Senators close in on Russia sanctions deal
A pair of top senators said on Sunday that they are closing in on a deal on Russia sanctions amid ramped-up tensions over Ukraine.
Sens. Bob Menendez (D-N.J.) and James Risch (R-Idaho) — the chairman and ranking member, respectively, of the Senate Foreign Relations Committee — said during a joint interview with CNN’s “State of the Union” that they were on the cusp of an agreement, with the goal of finalizing the legislation early this week.
“I would describe it as we are on the 1-yard line, and hopefully we will be able to conclude successfully,” Menendez told host Dana Bash, describing the negotiations as an “intensive effort.”
“There is an incredible bipartisan resolve for support of Ukraine and an incredibly strong bipartisan resolve to have severe consequences for Russia if it invades Ukraine and in some cases for what it has already done,” Menendez added.
Risch added that he was “cautiously optimistic at this point that when we get back to D.C. tomorrow that we’re going to be moving forward.”
Menendez previously introduced legislation to impose sanctions on Russia if it invades Ukraine.

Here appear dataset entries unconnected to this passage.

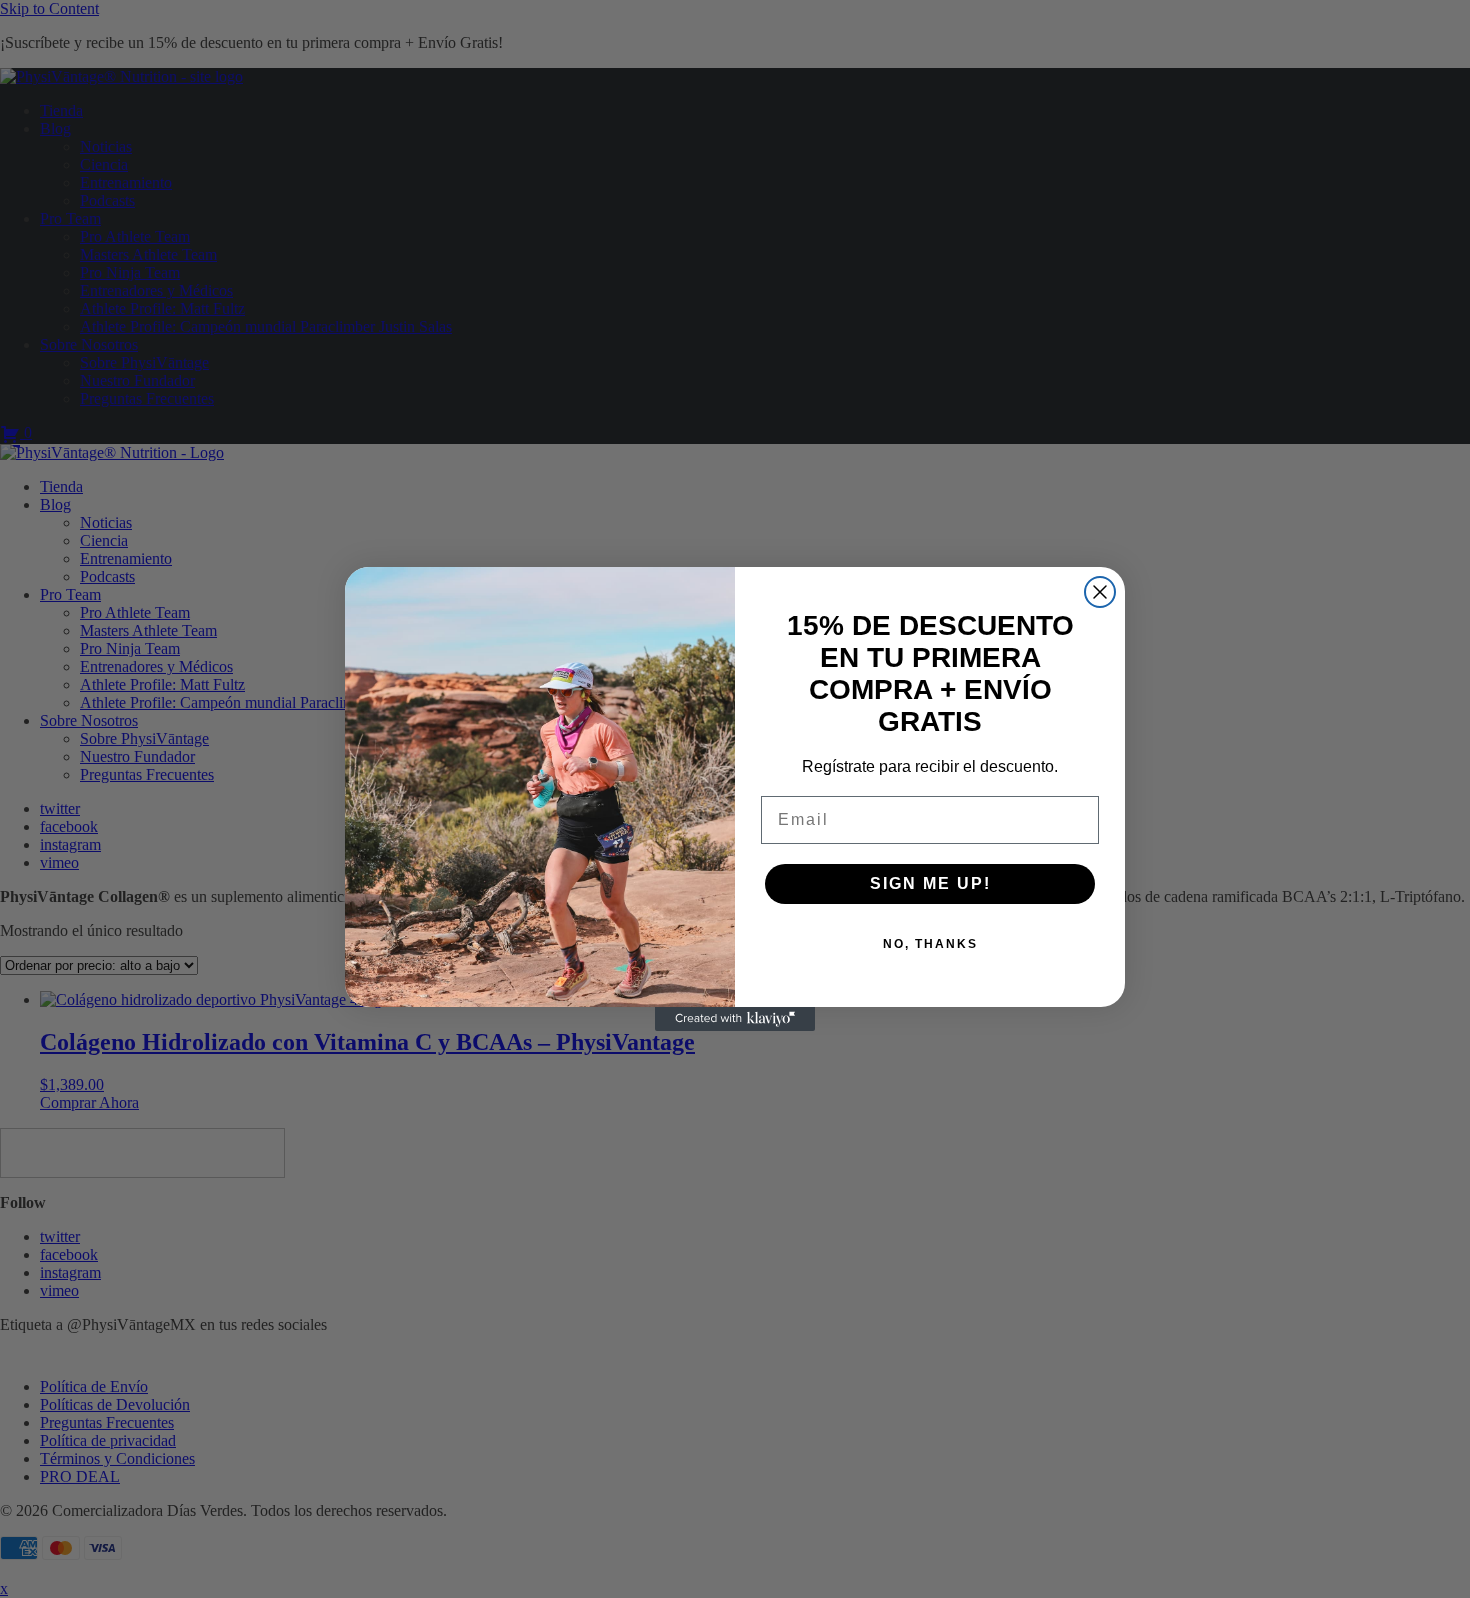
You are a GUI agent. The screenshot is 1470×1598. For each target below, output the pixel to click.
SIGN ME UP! (930, 883)
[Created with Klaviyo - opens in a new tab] (735, 1019)
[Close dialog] (1100, 592)
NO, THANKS (930, 944)
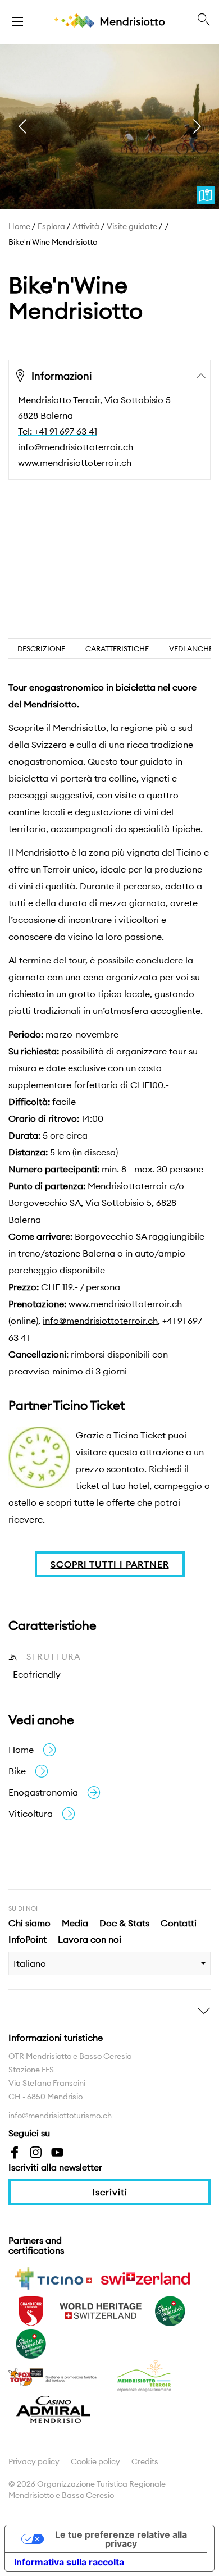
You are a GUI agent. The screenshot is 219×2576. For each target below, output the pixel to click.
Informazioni (61, 375)
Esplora (51, 226)
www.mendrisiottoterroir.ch (74, 462)
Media (75, 1923)
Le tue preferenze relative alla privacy (121, 2539)
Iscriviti (109, 2192)
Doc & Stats (124, 1923)
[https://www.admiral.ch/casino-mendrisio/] (53, 2408)
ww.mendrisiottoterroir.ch (128, 1303)
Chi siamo (29, 1923)
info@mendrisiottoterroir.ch (75, 447)
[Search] (204, 20)
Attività (85, 226)
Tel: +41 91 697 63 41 (57, 431)
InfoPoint (27, 1939)
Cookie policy (95, 2461)
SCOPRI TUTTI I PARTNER (110, 1564)
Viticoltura (30, 1813)
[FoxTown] (53, 2375)
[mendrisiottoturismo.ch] (17, 20)
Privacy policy (34, 2461)
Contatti (179, 1923)
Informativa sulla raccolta (69, 2562)
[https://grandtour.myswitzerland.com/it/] (30, 2309)
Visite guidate (132, 226)
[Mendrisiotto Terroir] (145, 2375)
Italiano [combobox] (29, 1963)
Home (19, 226)
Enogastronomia (43, 1792)
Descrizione (41, 648)
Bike (17, 1770)
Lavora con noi (89, 1939)
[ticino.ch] (53, 2277)
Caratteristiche (117, 648)
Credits (144, 2461)
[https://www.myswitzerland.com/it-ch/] (145, 2277)
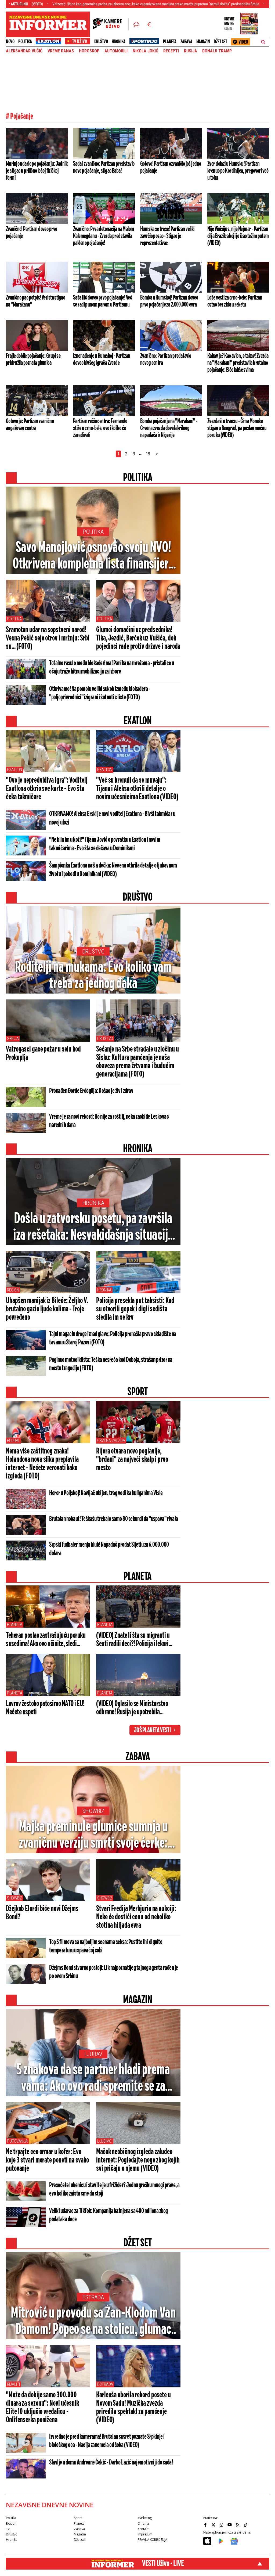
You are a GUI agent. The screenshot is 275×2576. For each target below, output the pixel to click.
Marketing (145, 2518)
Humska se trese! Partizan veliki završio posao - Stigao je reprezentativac (167, 236)
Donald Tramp (217, 51)
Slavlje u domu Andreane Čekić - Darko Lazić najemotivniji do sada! (111, 2462)
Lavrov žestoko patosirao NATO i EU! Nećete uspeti (45, 1708)
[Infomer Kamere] (111, 24)
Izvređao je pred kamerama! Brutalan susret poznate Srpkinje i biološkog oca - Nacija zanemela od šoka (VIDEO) (107, 2441)
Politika (25, 41)
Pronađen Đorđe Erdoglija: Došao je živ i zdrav (91, 1091)
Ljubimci (104, 2141)
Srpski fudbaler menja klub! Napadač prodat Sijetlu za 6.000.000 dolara (109, 1549)
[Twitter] (214, 2525)
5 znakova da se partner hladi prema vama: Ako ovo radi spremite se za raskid (93, 2079)
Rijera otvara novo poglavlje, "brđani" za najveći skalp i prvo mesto (132, 1459)
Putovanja (17, 2141)
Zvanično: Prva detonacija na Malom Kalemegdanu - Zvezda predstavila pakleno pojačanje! (103, 236)
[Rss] (238, 2525)
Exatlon (14, 769)
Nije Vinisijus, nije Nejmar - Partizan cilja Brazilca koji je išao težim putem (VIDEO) (238, 236)
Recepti (171, 51)
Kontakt (143, 2529)
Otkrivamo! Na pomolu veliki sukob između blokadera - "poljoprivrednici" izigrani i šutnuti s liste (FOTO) (99, 693)
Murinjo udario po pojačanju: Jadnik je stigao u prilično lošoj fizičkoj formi (36, 171)
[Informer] (136, 24)
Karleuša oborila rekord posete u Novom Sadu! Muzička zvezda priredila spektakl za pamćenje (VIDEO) (133, 2407)
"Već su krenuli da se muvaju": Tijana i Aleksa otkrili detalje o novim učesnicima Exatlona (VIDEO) (137, 788)
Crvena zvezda (111, 1440)
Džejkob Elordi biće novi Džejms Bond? (42, 1913)
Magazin (203, 41)
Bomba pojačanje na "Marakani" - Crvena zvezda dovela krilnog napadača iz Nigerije (168, 428)
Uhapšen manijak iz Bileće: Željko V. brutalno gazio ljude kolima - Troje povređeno (47, 1309)
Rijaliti (13, 2384)
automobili (116, 51)
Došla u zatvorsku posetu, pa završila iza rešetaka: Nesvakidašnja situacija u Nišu (93, 1227)
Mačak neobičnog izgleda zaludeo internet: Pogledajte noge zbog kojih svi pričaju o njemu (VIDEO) (137, 2160)
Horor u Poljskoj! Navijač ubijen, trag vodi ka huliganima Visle (106, 1493)
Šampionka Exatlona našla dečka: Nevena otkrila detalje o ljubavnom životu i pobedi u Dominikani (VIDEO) (113, 870)
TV (7, 2529)
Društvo (101, 41)
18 (148, 454)
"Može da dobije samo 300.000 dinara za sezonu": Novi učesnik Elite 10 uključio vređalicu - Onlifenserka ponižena (42, 2407)
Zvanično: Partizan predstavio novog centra (165, 359)
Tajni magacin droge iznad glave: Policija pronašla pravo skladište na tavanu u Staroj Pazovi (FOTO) (112, 1338)
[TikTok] (246, 2525)
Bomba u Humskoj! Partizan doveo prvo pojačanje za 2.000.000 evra (169, 301)
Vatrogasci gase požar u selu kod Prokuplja (43, 1053)
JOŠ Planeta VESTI (152, 1730)
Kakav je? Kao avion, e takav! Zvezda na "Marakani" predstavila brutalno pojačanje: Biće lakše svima (237, 363)
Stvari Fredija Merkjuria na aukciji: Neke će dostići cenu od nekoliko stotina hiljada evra (136, 1917)
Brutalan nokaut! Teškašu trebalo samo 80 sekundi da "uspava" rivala (113, 1519)
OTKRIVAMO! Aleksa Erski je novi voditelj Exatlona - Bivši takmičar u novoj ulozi (112, 818)
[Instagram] (222, 2525)
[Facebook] (206, 2525)
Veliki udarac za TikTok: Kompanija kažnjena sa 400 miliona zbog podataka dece (108, 2215)
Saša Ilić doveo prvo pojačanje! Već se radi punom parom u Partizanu (102, 301)
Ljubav (93, 2054)
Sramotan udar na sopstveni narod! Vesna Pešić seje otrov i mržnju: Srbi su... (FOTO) (47, 638)
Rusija (190, 51)
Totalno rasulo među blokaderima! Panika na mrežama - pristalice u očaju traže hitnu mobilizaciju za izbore (111, 667)
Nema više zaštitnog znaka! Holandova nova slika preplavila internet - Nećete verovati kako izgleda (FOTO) (42, 1463)
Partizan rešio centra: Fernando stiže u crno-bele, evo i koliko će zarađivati (100, 428)
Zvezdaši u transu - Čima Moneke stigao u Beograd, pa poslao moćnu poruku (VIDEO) (236, 428)
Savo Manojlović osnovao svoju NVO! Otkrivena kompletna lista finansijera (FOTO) (93, 556)
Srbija (13, 1038)
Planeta (169, 41)
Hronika (118, 41)
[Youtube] (230, 2525)
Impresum (145, 2534)
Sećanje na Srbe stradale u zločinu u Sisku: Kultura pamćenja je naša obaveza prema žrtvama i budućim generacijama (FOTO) (137, 1061)
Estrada (93, 2297)
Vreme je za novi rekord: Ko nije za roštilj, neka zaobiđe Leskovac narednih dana (109, 1121)
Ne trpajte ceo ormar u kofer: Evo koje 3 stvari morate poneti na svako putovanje (47, 2160)
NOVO (10, 41)
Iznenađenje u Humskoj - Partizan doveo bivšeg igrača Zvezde (101, 359)
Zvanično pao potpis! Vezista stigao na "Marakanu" (35, 301)
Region (13, 1290)
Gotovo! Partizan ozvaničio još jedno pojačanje (170, 167)
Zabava (186, 41)
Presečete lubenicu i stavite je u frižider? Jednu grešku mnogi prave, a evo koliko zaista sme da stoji (114, 2189)
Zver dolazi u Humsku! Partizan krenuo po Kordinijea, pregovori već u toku (237, 171)
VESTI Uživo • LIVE (163, 2564)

Menendez’s bill would target Russian officials and financial institutions if President Biden determines Russia has invaded or engaged in a significant “escalation of hostilities” against Ukraine. The bill also authorizes sanctions on companies in Russia that offer secure messaging systems such as SWIFT, the international system by which banks communicate, and includes additional security assistance and provisions to help Ukraine push back against Russian disinformation.
But Menendez and Risch have been leading a bipartisan group of senators to negotiate changes to the bill to come up with a bipartisan compromise that gets the 10 GOP votes needed to break a filibuster.
In addition to Menendez and Risch, GOP Sens. Rob Portman (Ohio), John Cornyn (Texas) and Lindsey Graham (S.C.) and Democratic Sens. Jeanne Shaheen (N.H.), Chris Murphy (Conn.) and Ben Cardin (Md.) are involved in the talks.
As part of the negotiations, the deal would include some sanctions that could be slapped on Russia now, instead of tying them to an invasion. Menendez pointed to sanctions related to cyberattacks by Russia, false flag operations and attempts to undermine the Ukrainian government as areas that could Moscow could be penalized for before a potential invasion of Ukraine.
Other sanctions would still be tied to an invasion of Russia in an effort to send a warning to Russian President Vladimir Putin about the consequences of invading Ukraine.
In addition to sanctions, the Senate deal is expected to bolster lethal aid to Ukraine as well as efforts to counter Russian misinformation.
One sticking point for the group remains what to do about the Nord Stream 2 pipeline, which will deliver gas from Russia to Germany.
Senate Democrats recently blocked legislation from Sen. Ted Cruz (R-Texas) that would have slapped sanctions on businesses related to the pipeline and let Congress force a vote on reinstating the penalties if Biden waived them.
Risch, on Sunday, indicated that senators hadn’t yet locked down what to do on the pipeline.
“We’re working on that,” he said. “That’s going to be the last T crossed, I dotted before we put the ball across the finish line.”